▶ _WORK INSTRUCTION_
Below are some records; copy each line in them that contains "under".

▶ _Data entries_
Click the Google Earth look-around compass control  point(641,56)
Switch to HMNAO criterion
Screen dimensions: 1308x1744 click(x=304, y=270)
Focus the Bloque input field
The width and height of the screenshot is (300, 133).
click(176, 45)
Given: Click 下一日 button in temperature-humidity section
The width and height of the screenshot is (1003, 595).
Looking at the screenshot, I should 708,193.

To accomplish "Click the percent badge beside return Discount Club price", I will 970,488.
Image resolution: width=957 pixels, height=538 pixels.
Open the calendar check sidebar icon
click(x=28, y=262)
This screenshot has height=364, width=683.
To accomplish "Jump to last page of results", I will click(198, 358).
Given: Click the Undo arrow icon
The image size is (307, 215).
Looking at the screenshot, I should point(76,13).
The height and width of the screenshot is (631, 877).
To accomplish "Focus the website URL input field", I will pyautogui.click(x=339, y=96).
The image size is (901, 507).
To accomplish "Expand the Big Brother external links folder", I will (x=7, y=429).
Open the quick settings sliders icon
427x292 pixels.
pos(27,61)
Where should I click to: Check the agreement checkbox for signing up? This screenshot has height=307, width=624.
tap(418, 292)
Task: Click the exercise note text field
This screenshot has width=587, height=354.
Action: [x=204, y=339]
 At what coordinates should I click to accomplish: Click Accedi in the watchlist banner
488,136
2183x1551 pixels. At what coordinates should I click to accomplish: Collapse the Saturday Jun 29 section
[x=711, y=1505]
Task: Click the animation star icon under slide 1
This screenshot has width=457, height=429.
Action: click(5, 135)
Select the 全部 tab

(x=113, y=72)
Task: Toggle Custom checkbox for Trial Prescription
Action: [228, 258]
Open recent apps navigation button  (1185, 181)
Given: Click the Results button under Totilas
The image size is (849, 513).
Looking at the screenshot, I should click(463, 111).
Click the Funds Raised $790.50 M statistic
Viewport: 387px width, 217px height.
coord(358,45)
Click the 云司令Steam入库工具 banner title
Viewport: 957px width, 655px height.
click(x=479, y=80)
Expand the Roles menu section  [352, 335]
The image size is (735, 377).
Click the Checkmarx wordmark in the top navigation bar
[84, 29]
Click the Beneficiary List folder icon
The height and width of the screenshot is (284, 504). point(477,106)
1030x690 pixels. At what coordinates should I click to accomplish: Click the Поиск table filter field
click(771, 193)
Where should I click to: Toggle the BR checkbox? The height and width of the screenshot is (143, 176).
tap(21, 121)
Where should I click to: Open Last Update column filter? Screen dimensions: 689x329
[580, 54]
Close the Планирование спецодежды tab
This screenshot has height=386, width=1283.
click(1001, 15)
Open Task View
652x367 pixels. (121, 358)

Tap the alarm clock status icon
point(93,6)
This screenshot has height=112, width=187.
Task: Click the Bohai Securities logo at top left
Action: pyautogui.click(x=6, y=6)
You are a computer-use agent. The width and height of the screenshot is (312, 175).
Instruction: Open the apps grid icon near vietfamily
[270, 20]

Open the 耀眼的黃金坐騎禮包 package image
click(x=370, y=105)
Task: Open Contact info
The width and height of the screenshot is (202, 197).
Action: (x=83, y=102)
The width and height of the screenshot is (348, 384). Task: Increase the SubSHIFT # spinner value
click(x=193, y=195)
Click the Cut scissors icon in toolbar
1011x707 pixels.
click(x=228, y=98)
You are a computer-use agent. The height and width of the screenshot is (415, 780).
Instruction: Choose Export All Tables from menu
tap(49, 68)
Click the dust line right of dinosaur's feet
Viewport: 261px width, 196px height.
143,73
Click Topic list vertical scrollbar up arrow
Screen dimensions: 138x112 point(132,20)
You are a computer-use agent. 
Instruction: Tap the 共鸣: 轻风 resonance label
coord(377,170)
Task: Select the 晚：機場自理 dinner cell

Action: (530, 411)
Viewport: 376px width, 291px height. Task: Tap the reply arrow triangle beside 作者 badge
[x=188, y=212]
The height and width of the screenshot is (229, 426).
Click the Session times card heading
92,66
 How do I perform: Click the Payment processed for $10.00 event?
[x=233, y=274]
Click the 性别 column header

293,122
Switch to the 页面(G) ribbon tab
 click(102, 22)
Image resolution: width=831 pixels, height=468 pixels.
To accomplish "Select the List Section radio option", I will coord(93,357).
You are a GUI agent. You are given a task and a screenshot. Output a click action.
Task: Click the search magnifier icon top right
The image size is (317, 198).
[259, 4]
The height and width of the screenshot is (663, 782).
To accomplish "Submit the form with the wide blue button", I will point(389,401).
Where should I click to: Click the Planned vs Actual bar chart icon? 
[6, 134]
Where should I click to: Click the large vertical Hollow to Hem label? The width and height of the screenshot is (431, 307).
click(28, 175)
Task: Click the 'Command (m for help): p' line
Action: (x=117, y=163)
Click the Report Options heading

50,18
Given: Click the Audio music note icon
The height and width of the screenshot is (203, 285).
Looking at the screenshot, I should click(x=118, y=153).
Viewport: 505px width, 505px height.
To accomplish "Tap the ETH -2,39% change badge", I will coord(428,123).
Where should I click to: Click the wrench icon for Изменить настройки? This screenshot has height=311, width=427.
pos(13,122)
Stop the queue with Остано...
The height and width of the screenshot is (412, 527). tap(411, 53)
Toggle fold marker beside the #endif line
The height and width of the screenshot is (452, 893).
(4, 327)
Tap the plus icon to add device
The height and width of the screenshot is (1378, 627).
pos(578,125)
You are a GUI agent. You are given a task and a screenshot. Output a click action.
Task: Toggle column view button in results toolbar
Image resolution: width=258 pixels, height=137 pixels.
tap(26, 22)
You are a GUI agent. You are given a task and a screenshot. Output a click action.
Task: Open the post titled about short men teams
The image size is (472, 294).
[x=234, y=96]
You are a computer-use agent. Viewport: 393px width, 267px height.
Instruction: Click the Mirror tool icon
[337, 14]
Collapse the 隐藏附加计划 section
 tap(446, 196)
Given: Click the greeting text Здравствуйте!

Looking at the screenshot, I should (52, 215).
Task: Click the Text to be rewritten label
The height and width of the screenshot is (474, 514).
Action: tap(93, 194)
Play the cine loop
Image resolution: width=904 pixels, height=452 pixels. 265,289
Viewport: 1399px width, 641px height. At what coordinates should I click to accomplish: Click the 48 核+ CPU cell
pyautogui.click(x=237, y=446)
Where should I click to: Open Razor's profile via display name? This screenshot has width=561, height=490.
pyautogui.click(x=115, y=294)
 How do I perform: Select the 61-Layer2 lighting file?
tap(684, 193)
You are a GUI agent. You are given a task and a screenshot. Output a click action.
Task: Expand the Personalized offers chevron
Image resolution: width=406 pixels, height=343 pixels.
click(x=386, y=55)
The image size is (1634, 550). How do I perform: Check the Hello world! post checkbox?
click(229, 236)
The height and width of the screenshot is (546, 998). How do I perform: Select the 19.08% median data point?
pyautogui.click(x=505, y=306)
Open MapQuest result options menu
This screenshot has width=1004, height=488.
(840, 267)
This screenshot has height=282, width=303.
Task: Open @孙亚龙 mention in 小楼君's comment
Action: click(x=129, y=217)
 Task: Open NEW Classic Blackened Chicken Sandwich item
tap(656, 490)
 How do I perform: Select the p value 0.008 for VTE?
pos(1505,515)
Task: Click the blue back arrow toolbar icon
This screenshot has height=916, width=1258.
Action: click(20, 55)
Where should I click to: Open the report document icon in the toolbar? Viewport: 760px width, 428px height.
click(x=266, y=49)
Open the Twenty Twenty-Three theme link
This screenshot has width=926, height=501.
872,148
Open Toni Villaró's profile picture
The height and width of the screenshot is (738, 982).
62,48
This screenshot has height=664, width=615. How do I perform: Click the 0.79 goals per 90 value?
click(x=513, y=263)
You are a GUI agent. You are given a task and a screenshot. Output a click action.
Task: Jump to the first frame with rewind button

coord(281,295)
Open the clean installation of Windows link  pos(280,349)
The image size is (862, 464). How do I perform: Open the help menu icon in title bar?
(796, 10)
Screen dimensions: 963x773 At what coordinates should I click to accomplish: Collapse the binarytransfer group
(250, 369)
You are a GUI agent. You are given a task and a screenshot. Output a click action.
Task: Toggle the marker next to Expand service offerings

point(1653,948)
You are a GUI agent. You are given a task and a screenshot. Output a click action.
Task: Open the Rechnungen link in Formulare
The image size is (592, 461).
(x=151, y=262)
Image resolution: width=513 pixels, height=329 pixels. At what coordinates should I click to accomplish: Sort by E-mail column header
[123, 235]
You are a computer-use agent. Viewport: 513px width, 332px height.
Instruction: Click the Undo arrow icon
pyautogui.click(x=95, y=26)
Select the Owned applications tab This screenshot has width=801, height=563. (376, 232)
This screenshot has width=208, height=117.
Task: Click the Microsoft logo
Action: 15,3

▶ _PROBLEM SOLUTION_
Task: Click the animation star icon under slide 1
Given: Click the Results button under Totilas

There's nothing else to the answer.